## TASK INSTRUCTIONS
Copy out exactly every line from the line containing "644x347 pixels. Task: Click" until the records below end, inclusive of both boundary lines.

Stored items
═══

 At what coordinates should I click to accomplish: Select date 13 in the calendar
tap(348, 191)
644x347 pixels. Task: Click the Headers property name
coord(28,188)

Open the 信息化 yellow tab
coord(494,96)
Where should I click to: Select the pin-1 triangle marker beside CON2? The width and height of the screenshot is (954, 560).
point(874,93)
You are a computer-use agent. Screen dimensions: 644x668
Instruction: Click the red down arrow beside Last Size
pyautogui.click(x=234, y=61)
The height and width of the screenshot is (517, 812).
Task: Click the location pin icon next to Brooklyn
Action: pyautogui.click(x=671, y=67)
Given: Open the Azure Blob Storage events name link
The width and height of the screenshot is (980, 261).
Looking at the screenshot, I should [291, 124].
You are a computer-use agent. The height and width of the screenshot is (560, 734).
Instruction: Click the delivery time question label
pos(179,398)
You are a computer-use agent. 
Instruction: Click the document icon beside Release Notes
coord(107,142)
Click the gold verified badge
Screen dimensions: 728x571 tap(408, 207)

═══

## ANSWER TO THIS EXERCISE
644x347 pixels. Task: Click the Headers property name
coord(28,188)

Open the 信息化 yellow tab
coord(494,96)
Where should I click to: Select the pin-1 triangle marker beside CON2? The width and height of the screenshot is (954, 560).
point(874,93)
You are a computer-use agent. Screen dimensions: 644x668
Instruction: Click the red down arrow beside Last Size
pyautogui.click(x=234, y=61)
The height and width of the screenshot is (517, 812).
Task: Click the location pin icon next to Brooklyn
Action: pyautogui.click(x=671, y=67)
Given: Open the Azure Blob Storage events name link
The width and height of the screenshot is (980, 261).
Looking at the screenshot, I should [291, 124].
You are a computer-use agent. The height and width of the screenshot is (560, 734).
Instruction: Click the delivery time question label
pos(179,398)
You are a computer-use agent. 
Instruction: Click the document icon beside Release Notes
coord(107,142)
Click the gold verified badge
Screen dimensions: 728x571 tap(408, 207)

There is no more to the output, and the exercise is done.